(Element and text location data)
········

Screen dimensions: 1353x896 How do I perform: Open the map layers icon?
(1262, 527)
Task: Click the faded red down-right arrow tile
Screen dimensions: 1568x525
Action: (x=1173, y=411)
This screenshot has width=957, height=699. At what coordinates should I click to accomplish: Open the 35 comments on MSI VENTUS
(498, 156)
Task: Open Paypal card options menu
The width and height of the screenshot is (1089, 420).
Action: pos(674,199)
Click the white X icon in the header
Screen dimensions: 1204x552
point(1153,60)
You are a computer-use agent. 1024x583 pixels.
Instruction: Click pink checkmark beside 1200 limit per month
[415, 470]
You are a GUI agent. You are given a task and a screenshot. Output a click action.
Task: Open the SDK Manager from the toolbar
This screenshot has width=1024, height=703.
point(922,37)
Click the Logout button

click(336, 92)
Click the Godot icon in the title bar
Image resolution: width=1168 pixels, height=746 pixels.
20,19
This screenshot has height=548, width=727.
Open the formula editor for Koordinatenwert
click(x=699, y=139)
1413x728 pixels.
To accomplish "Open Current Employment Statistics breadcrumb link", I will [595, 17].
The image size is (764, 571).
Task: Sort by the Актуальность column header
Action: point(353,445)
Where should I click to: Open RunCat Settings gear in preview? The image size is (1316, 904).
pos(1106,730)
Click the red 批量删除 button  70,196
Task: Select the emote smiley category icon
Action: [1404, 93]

········

## Set exercise
Repeat these lines exactly as they appear in the records above.

## Complete response
Screen dimensions: 1353x896 How do I perform: Open the map layers icon?
(1262, 527)
Task: Click the faded red down-right arrow tile
Screen dimensions: 1568x525
Action: (x=1173, y=411)
This screenshot has width=957, height=699. At what coordinates should I click to accomplish: Open the 35 comments on MSI VENTUS
(498, 156)
Task: Open Paypal card options menu
The width and height of the screenshot is (1089, 420).
Action: pos(674,199)
Click the white X icon in the header
Screen dimensions: 1204x552
point(1153,60)
You are a computer-use agent. 1024x583 pixels.
Instruction: Click pink checkmark beside 1200 limit per month
[415, 470]
You are a GUI agent. You are given a task and a screenshot. Output a click action.
Task: Open the SDK Manager from the toolbar
This screenshot has width=1024, height=703.
point(922,37)
Click the Logout button

click(336, 92)
Click the Godot icon in the title bar
Image resolution: width=1168 pixels, height=746 pixels.
20,19
This screenshot has height=548, width=727.
Open the formula editor for Koordinatenwert
click(x=699, y=139)
1413x728 pixels.
To accomplish "Open Current Employment Statistics breadcrumb link", I will [595, 17].
The image size is (764, 571).
Task: Sort by the Актуальность column header
Action: point(353,445)
Where should I click to: Open RunCat Settings gear in preview? The image size is (1316, 904).
pos(1106,730)
Click the red 批量删除 button  70,196
Task: Select the emote smiley category icon
Action: [1404, 93]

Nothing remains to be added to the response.